It’s my birthday today (yesterday by the time this is posted). Normally, I’d shrug and move on because whatever. I’ve hated my birthday most of my life and actively pretended it didn’t exist for decades. I refused to say when it was, and I went as far as to put a fake date online whenever I had to provide a birth date. In fact, back in the early days of Facebook when you had to provide one and they published it without permission, I would have people wishing me a happy birthday in January because I picked a date at random. I would go to FB and see a dozen happy birthday wishes and think, “What the fuck? It’s not my birthday. Why are–oh, right.” I’m glad they’ve allowed the user to decide whether or not she wants to publish her birth date. I don’t care any longer, but I certainly did care for many years.
Then, about five or six years ago, I slowly went from loathing my birthday to being aggressively neutral about it to not caring about it. Was it taiji? Yeah, probably. At any rate, it was strange. What’s even stranger is that a year ago, I hated my birthday again. Not because of getting older. I don’t care about that in general*, but because of what normally haunts me on my birthday–the fact that I’ve wasted my life. For whatever reason, it hit me hard last year. Probably because I’m creeping up on fifty, which seemed unimaginable thirty years ago.

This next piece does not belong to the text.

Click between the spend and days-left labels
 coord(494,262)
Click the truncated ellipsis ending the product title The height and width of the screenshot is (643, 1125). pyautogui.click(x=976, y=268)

When I was a kid and a teenager, I would be dumbfounded when someone asked me about what I wanted to be when I grew up. Not only did I not know; I didn’t see myself as an adult. I couldn’t picture it because I couldn’t fathom being alive. I didn’t want to be alive, and I couldn’t envision it. Me, someone who can imagine anything came up with a blank when trying to see into my own future. I didn’t think I’d make it past childhood, and it continues to surprise me that I’m alive. When I was in my twenties, I got it in my head that I would die when I reached the age my mother was–55. For a year, I was convinced this was true. Even then, I still couldn’t see anything about my future. I knew what I didn’t want–kids, specifically–but what did I want? I had no idea.
I didn’t feel as if I was really living my life or that I was a real person. It’s hard to explain because I know logically that I exist and that I’m moving through the world. But I don’t feel like an actual human being. It doesn’t help that I am invisible in this world. Asian, bisexual, woman, not married, no children, agnostic, fat, and a whole bunch of other qualifiers that render me worthless. The only way I matter now is that apparently it’s Asian women who are bearing the brunt of the anti-Asian sentiment. It’s not a problem, however, as I’m not going anywhere right now.
Anyway, my mom called last night at 11 p.m. I thought it was because I had sent her an email about some insurance thing, but no, it was because she was in a panic about not being able to call me today for my birthday.